Bonjour,
La plupart de ces évangiles gnostiques ont été écrits quelques dizaines d’années voire un ou deux siècles après la période de Jésus, ce qui vaut également pour les évangiles apocryphes et dans une moindre mesure pour les évangiles canoniques. Cela n’est d’ailleurs pas un total critère d’authenticité, quant on sait par exemple que Saint-Paul lui-même, n’a pas connu Jésus ; il n’a certes pas écrit de récits de type évangile, mais sa parole de propagateur de la foi a eu une grande importance et influence après lui quant aux dogmes de l’Église.
Il semble malgré tout que les quatre évangiles dits canonique (Jean, Marc, Matthieu, Luc), soient au plus proche de l’enseignement de Jésus au moins pour Jean et Matthieu qui ont été ses disciples directs.
Il faut ensuite différencier deux ordres de quêtes : d’une part la recherche d’une vérité historique concernant les faits (la vie de Jésus, les miracles, le procès, la crucifixion), et d’autre part la recherche de vérité concernant le véritable enseignement de Jésus.

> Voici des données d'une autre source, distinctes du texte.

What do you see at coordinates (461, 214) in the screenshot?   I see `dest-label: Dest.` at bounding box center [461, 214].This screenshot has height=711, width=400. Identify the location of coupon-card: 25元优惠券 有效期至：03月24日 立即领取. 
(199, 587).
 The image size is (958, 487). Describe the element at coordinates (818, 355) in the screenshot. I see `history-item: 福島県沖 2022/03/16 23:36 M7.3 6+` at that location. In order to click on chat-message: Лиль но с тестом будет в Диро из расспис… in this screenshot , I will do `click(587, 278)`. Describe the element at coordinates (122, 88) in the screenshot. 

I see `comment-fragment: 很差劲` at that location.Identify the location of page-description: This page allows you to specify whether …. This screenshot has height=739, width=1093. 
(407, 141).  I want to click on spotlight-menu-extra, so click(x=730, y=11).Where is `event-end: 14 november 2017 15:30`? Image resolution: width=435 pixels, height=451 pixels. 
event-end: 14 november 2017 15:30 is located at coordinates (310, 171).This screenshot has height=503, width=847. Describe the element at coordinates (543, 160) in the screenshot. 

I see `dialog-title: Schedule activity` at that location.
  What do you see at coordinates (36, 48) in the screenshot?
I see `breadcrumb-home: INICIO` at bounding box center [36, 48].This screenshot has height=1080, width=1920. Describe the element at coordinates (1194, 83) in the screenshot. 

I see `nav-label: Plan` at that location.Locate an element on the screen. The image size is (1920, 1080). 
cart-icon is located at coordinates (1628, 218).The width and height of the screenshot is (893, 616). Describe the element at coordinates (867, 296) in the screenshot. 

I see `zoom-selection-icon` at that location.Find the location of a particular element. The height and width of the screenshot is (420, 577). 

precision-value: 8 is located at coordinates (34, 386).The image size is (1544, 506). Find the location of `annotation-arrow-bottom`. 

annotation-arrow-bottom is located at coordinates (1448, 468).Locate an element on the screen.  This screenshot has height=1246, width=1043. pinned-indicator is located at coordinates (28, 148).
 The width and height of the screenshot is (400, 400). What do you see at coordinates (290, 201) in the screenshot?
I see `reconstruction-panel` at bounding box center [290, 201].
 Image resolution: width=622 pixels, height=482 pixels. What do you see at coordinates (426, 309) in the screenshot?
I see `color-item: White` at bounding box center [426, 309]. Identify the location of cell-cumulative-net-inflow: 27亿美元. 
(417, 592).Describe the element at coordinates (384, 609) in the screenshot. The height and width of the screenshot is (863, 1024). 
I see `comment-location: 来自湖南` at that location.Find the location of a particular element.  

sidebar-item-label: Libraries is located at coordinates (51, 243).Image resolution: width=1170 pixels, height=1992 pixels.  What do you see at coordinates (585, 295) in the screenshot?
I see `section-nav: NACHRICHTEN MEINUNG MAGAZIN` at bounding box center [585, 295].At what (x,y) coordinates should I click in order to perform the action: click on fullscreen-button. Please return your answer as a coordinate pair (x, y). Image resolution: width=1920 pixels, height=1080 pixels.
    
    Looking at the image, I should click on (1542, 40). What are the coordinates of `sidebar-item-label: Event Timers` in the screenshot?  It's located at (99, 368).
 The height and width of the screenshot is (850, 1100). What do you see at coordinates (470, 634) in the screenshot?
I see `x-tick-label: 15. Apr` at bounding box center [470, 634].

C’est ce deuxième point qui fait l’objet de votre questionnement sur les gnostiques. Vous dites qu’ils furent « davantage orientés vers la connaissance de soi et un salut plus personnel… » Ne les ayant pas étudiés, il m’est difficile d’en donner une appréciation. Mais n’y a-t-il pas là une tendance quelque peu ésotérique, du moins une interprétation actuelle qui dévaloriserait le message essentiel du prophète chrétien (le pardon et l’amour du prochain) au profit d’une spiritualité davantage tournée vers l’individu. C’est une simple question, mais je ne m’avancerai pas plus…
Concernant la remise en question sur les institutions religieuse et la prêtrise, évidemment en tant que spirites, nous irons aussi en ce sens.